Cutting steel is not all that a good mould maker is involved in. They communicate. They provide solutions. They put intelligent questions and criticize your assumptions. During the vetting process of suppliers, do not only consider the price. Enquire how they do it. Request some examples of DFM feedback that they have provided to other clients. Paying a little more to a store that will spare you of a massive design flaw is an unbelievable offer.
This raises the unavoidable domestic-versus-overseas sourcing discussion. This is not a simple question to answer, and frankly speaking, it is not a geographical issue but more of a communication and trust issue. The savings of sending overseas can be large but you must include shipping charges, possible tariffs, communication issues and time delays to do revisions. In some cases, the time and teamwork aspects of using a local shop may well be worth the extra cost up front. It is up to you to crunch the numbers of your particular project.
And cycle time, please! The price of the mould is a capital outlay. The operation of that mould is a recurrent operating cost. I will tell you how. Suppose there are two quotations. Mould A is priced at 80 000 and its cycle time is 30 sec. Mould B is more expensive ($90,000) and has a cycle time of 24 seconds but is cooled better and the mechanics are more efficient.
That is a huge difference of six seconds. Mould B will complete the job almost 833 hours earlier over a run of 500,000 parts. That is over a month of machine time, paying your operator and electricity that you saved. It is like suddenly that extra 10,000 dollars with Mould B looks like one of the brightest investments you ever had. Now as a project manager or supply chain director this is your opportunity to rise to the occasion by concentrating on the Total Cost of Ownership rather than the purchase price.
The little things that mean a lot.
And lastly, a few little trade secrets which can save you real money. This is the information that is usually missed out when there is a hurry to initiate a project.
First, have realistic expectations in regard to surface finish. It is an extremely time-consuming process to polish a mould to a mirror finish. It requires the labor of a skilled technician whose labor takes hours and hours. Now question yourself: does all of your battery case require that? The superficial cosmetic layers, yes. And the inside, invisible surfaces? Probably not. It can be a lot of money to specify a standard machine finish (such as an SPI-C1) on non-cosmetic surfaces. In your drawings be specific and only specify finishes where it is functionally or aesthetically critical.
Second, prototype smartly. Spend a few hundred or a few thousand dollars on a prototype before you give the final green light on a six figure steel mould. This is easier than ever with today technology. It is possible to order a high-fidelity 3D print to test the fit and ergonomics. A bit extra will buy you a soft tool, of aluminum. You may only get a couple of hundred parts out of this tool, but you will have actual injection-moulded samples to test. You could check the fit, the functionality, the snap features, all of it. It is a small inconvenience to find a design flaw at this stage.

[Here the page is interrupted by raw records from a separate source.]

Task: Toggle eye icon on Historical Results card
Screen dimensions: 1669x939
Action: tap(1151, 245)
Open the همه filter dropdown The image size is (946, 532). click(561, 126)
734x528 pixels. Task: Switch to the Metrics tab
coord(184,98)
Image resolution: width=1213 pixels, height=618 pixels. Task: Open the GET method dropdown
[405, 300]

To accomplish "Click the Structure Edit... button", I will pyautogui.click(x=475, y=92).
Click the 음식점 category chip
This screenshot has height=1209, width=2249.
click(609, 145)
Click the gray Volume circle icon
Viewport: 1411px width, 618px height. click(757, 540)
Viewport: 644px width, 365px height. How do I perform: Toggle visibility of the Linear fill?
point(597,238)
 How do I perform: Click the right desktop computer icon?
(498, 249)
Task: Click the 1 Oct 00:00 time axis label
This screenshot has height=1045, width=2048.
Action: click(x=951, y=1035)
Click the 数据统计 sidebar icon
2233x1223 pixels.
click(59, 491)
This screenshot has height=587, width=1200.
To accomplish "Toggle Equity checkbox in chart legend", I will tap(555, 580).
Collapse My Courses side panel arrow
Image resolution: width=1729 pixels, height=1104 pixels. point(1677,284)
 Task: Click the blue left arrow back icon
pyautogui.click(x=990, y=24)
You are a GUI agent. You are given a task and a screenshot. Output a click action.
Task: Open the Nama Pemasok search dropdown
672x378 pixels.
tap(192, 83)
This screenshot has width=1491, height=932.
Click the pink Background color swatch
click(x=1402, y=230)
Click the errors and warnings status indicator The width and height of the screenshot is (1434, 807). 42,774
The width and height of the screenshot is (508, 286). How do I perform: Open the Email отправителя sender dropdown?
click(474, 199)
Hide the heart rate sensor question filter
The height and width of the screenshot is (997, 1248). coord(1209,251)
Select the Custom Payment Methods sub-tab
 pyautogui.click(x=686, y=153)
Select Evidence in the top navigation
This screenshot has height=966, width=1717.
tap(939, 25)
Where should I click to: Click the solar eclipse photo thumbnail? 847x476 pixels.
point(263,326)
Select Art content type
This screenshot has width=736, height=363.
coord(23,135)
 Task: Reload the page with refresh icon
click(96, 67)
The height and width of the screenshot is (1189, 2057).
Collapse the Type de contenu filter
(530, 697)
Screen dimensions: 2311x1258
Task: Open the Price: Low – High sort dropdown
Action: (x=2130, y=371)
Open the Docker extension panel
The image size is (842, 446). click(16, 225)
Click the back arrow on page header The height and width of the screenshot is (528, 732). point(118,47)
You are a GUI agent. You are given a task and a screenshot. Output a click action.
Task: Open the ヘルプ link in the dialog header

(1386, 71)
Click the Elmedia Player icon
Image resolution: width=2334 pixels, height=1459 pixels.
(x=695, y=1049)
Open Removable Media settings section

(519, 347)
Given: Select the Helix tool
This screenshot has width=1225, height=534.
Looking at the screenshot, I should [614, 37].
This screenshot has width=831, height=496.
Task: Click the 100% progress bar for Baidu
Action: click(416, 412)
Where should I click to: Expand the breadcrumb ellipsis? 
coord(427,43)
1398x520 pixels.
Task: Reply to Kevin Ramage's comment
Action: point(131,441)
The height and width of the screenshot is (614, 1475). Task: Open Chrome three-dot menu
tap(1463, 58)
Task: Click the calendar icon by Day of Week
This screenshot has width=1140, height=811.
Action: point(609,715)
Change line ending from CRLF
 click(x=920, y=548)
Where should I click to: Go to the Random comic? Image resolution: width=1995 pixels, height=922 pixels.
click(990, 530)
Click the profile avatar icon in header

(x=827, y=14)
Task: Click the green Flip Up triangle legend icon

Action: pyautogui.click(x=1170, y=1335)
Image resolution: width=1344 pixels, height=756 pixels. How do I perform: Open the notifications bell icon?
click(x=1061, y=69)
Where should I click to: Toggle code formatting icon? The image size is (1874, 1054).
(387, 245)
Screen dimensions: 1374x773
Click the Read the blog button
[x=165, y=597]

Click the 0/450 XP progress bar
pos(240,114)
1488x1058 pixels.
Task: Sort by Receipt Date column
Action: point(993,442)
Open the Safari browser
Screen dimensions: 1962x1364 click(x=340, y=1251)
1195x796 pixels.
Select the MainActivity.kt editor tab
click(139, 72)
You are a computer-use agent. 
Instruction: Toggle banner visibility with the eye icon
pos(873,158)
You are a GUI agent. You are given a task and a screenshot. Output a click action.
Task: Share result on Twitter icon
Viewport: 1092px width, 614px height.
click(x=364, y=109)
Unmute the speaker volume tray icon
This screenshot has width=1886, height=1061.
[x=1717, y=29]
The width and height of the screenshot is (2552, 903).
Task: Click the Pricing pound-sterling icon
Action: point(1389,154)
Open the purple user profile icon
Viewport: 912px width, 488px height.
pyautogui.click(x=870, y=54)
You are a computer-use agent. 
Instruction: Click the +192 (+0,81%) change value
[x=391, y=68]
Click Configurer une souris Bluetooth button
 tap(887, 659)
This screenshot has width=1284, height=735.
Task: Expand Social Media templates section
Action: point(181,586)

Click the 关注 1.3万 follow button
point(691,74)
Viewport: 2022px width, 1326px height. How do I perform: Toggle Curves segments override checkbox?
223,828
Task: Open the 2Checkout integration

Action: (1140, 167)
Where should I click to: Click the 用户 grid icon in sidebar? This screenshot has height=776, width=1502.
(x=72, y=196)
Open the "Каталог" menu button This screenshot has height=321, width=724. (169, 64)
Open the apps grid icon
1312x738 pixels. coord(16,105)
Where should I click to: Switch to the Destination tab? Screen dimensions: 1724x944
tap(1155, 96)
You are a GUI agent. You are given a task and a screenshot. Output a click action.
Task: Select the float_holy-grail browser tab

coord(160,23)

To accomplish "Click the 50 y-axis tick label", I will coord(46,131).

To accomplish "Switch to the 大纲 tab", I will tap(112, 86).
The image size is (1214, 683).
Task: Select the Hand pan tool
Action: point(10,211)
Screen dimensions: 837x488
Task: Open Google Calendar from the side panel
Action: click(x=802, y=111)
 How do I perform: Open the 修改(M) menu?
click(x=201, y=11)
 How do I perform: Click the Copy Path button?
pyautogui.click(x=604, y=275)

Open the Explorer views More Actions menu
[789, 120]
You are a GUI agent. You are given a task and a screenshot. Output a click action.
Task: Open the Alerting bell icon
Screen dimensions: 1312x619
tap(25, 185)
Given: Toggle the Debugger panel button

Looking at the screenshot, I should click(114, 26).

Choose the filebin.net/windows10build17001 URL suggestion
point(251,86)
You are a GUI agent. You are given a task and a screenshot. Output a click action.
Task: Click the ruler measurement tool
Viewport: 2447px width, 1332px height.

Its discovery after the hard tool is manufactured is a disaster.
Ultimately, the idea behind cost-effective manufacturing of something as complicated as a battery case mould is not to be cheap. It is not a question of getting all the pennies out of your suppliers. It is a matter of being intentional. It is about putting in the up-front effort, creating a partnership between your design team and your manufacturing partners and thinking about the lifecycle of the product not just the first purchase order.
With a little bit of smart design, strategic decisions regarding the selection of materials and components, and solid relationships with suppliers, you can take complete control of your tooling budget. You have the ability to provide a quality part, on time and make that number on the spreadsheet one that you can be proud of. You can do this.